SINGAPORE—Comac stole the show on the opening day of this year’s Singapore Airshow with its aircraft displays and first-ever order signing at an overseas event, for more than 50 C919 and ARJ21 airliners. But the Chinese aircraft manufacturer remains years away from becoming a serious challenger to Boeing or Airbus, maintains the leader of the U.S. aerospace industry’s trade association.
“There is always something new and shiny at an air show,” Aerospace Industries Association (AIA) President and CEO Eric Fanning tells Aviation Week. “It doesn’t change my view of the duopoly in the world, and it won’t for a very long time. It’s one thing to have a plane here and take orders, but it’s another to be able to build and export at scale.”
The impressive view out of the back windows of AIA’s air show chalet is filled with aircraft on the static display, including multiple C919s and ARJ21s. Starkly absent, though, are any commercial aircraft from Boeing, which decided to sit out the display this year as it seeks to fix its 737 MAX program.
Fanning cautions not to read too much into those optics. “I think we should take China’s goals seriously,” he says. “But they are seeing how difficult that technology is to create and maintain. I would still stack American products up against Chinese products in a very favorable way for us.”

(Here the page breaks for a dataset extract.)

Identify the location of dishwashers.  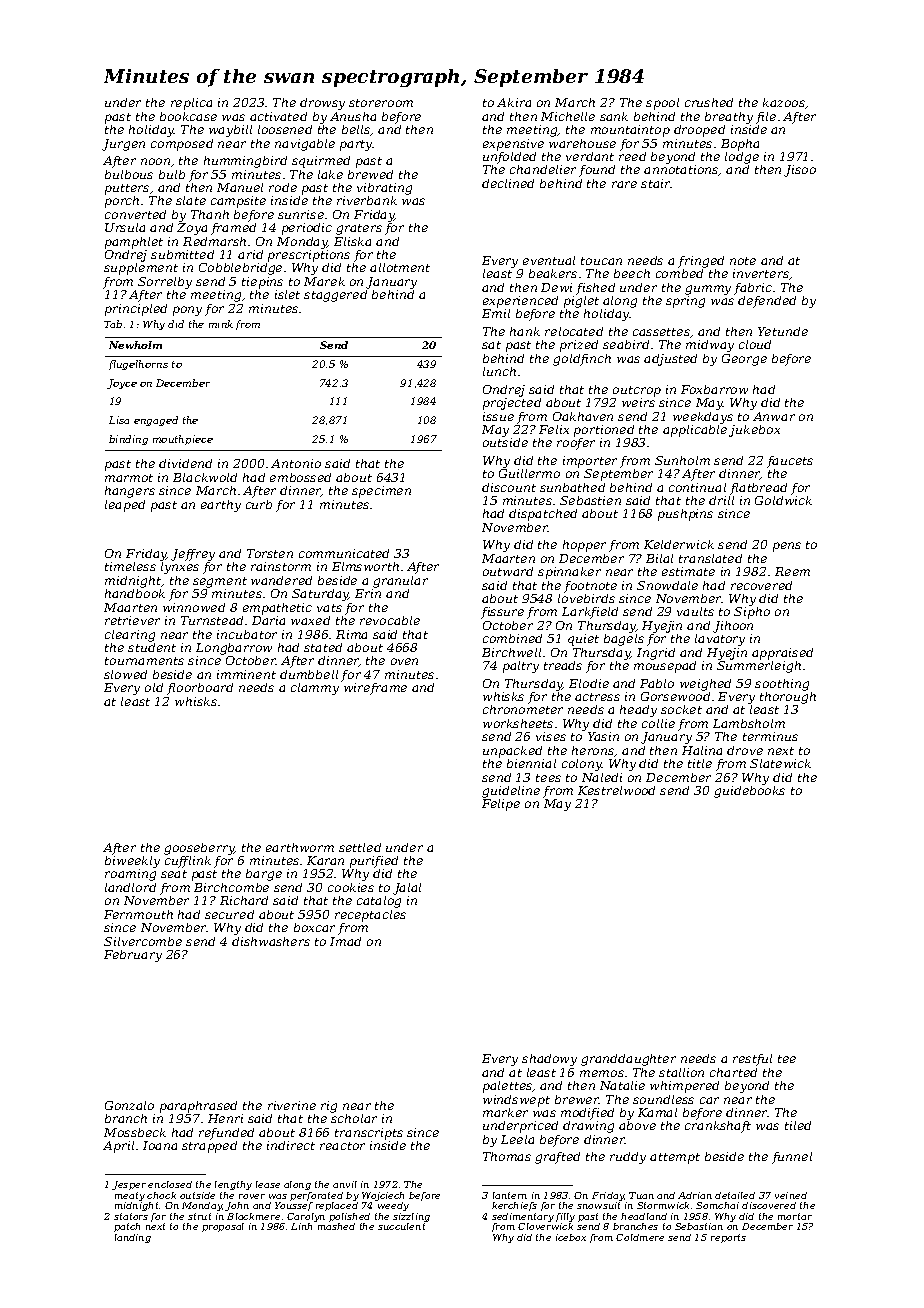
(271, 941).
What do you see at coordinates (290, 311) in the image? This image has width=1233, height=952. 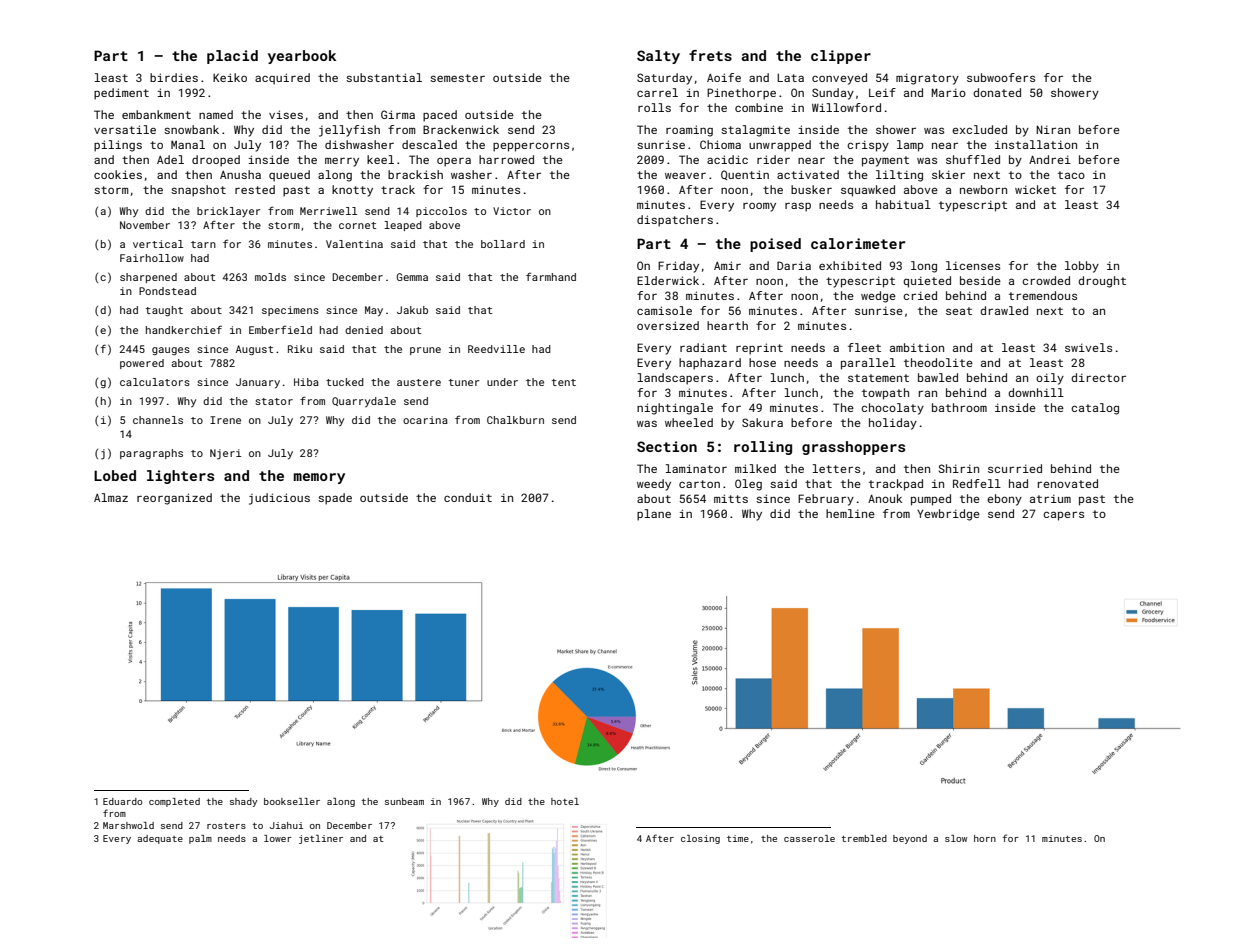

Fanning, who was U.S. Secretary of the Army under President Barack Obama, notes that competition with China at Singapore Airshow also extends to the military realm. His two overarching objectives here are to promote American aerospace products and strengthen partnerships between the U.S. and nations in the Asia-Pacific.
“One of the things we’re focused on in Asia is this sense that China is pacing us” militarily, Fanning adds. “We have this incredible advantage they don’t have, these partnerships and alliances, and we ought to be leaning into those because it’s a force multiplier for us.”
A key aspect of those partnerships is U.S.-made military products. “If you buy American hardware, you’re going to have it for a long time,” he says.
One of the AIA chief’s efforts back in Washington is to facilitate more of those sales by simplifying and speeding up the cumbersome Foreign Military Sales process without compromising sensitive technologies. “When we have clear partners and allies whose values are aligned with us, we shouldn’t make it so difficult for them to buy from us,” Fanning says. “There are other places they can turn.”
He also expressed confidence in ongoing American support for security in the Asia-Pacific despite U.S. political turmoil that is holding up aid to Ukraine and threatening to undermine the NATO alliance in Europe. “I don’t see that in this region,” he says. “The commitment of the United States to Asia is pretty strong. This air show highlights it.”